No sé si mis lectores -si los tengo- son aficionados a los deporte como yo, vieja
refistolera que ve por TV béisbol, tenis y fútbol, sobre todo cuando se trata de grandes torneos, como los que terminaron el domingo 15 de julio en Rusia e Inglaterra: el Mundial de Fútbol y el abierto de tenis de Wimbledon, respectivamente. Si no lo son, de todas maneras no abandonen la lectura, porque siempre termino en una reflexión distinta a propósito de una tema que puede ser este tan eminentemente deportivo.
Aunque perdí mucho el interés en estas finales del 15 de julio, porque habían caído mis favoritos para ganar ambas justas, espectadora deportiva al fin, arreglé mis horarios dominicales para estar pendiente de la pantalla chica. En lugar de ir a la misa de 11.30, a la que suelo ir, fui a las 8 am, de manera que pude ver el recién comenzado partido de tenis entre los finalistas, el surafricano Kevin Anderson y el serbio Novak Djokovic.
Más que verlo, lo oí –escribía mientras tanto- porque los dos primeros sets fueron fastidiosos, Novak dominando a Kevin totalmente y, como mis simpatías iban con éste, menos me gustaba. El tercer set fue mejor porque Anderson reaccionó y dio buena lucha, pero de todas maneras cayó ante el serbio que se coronó campeón de Wimbledon por tercera vez; para el surafricano era su primera final. A mí Djokovic, además, me … mejor decir como le gustaba a san Josemaría Escrivá: No digas que esa persona te cae mal, sino que te santifica. Pues bien, me santifica.

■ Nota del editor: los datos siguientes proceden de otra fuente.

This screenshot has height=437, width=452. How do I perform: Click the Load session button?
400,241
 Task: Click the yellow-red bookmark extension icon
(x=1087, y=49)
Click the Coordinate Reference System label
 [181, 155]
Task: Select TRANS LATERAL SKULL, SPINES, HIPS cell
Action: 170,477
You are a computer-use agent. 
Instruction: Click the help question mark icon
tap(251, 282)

Kevin venía de protagonizar dos partidos tremendos: en 5 y luchados sets venció a su majestad Roger Federer –de los más grandes en la historia del tenis- y luego el segundo partido más largo en la historia de Wimbledon: 6 horas y 37 minutos duró su encuentro con el estadounidense John Isner, a quien venció, eso, un par de días antes y llegó a la final evidentemente disminuido. No es que Novak las tuviera todas consigo, porque la víspera, en fiera pelea de 5 sets, le ganó a Rafa Nadal, 3 sets jugados el viernes hasta las 11 de la noche y 2 el sábado, pero las rondas anteriores no le fueron tan agotadoras como al pobre Anderson. Dato curioso, unos años antes, en el partido más largo que se ha jugado ahí mismo, uno de los protagonistas fue John Isner. El muchacho tiene obre sí la espada de Damocles para morir en la cancha.
Del final del mundial de Rusia, ni hablo. El juego también más bien lo oí, seguía escribiendo en mi computadora. Iba con Croacia. Viví un fin de semana en onda de perdedora.

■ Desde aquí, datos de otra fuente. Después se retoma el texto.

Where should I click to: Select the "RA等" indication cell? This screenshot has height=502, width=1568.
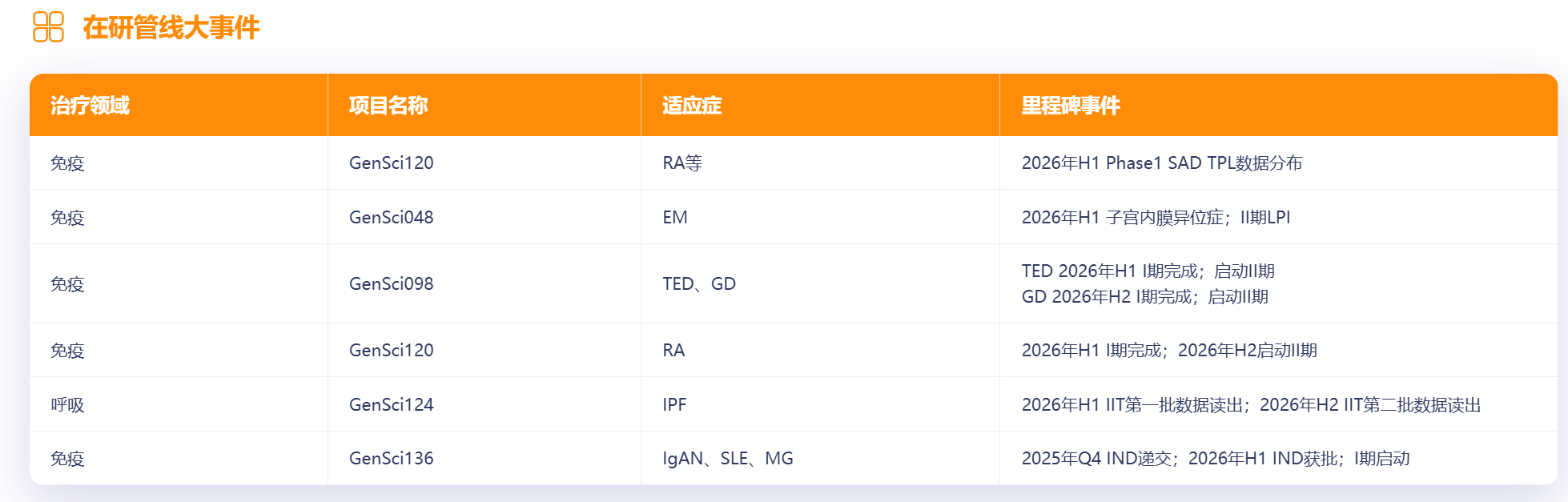pyautogui.click(x=682, y=163)
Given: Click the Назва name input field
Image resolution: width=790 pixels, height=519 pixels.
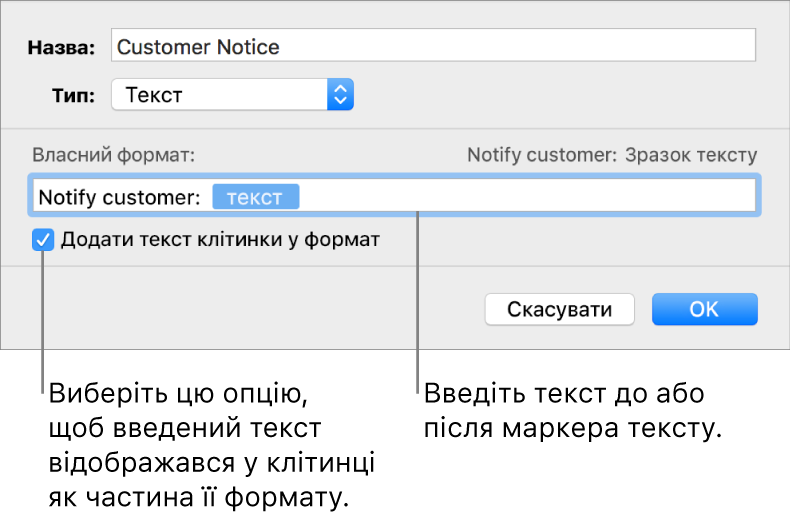Looking at the screenshot, I should [x=433, y=47].
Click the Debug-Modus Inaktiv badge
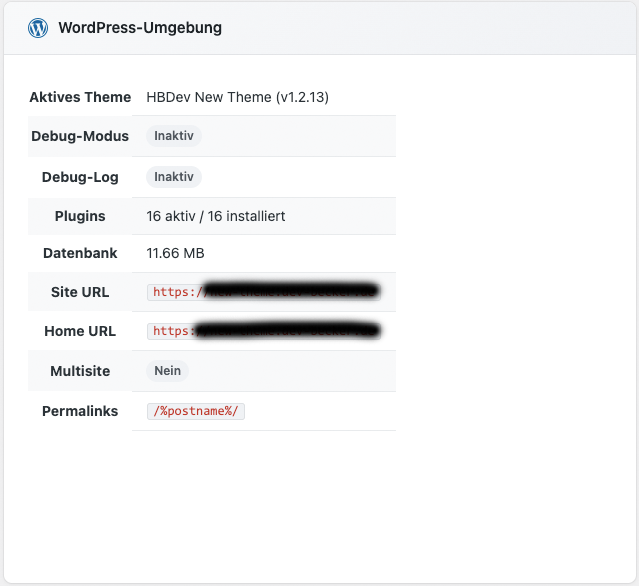This screenshot has width=639, height=586. click(x=174, y=136)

¿Por qué tenemos preferencias o rechazos en este campo del deporte como en tantos otros? Por supuesto que dependen de muchas cosas: nacionalidad, familia, amistades, pertenencia a grupos y hasta idiosincrasia. Se nace con tendencias y sensibilidades, a veces estas últimas pueden provocar gratuitamente simpatías o lo contrario. Con esto debemos tener cuidado, porque irracionalmente podemos caer en una falsa creencia y errada actuación en consecuencia.
Un amigo me contó: alguien le dijo que jamás votaría por tal candidato porque se le había acercado para decirle algo, el tipo no le hizo caso y se puso a escribir en una agenda. ¡Qué equivocado estaba el resentido! En primer lugar, es una actitud infantil negar el voto por esa nimiedad y, en segundo lugar, justamente lo que hacía el candidato era anotar lo que le estaba diciendo, porque esa es su costumbre.
En deportes, poco importa que tengamos simpatías o no por tal o cual, no le hacemos daño a nadie, mientras no llevemos el fanatismo a la violencia, ¡pero en política…! Nos lo hacemos a nosotros mismos por falta de discernimiento y pensar más en el yo que en el bien de la nación.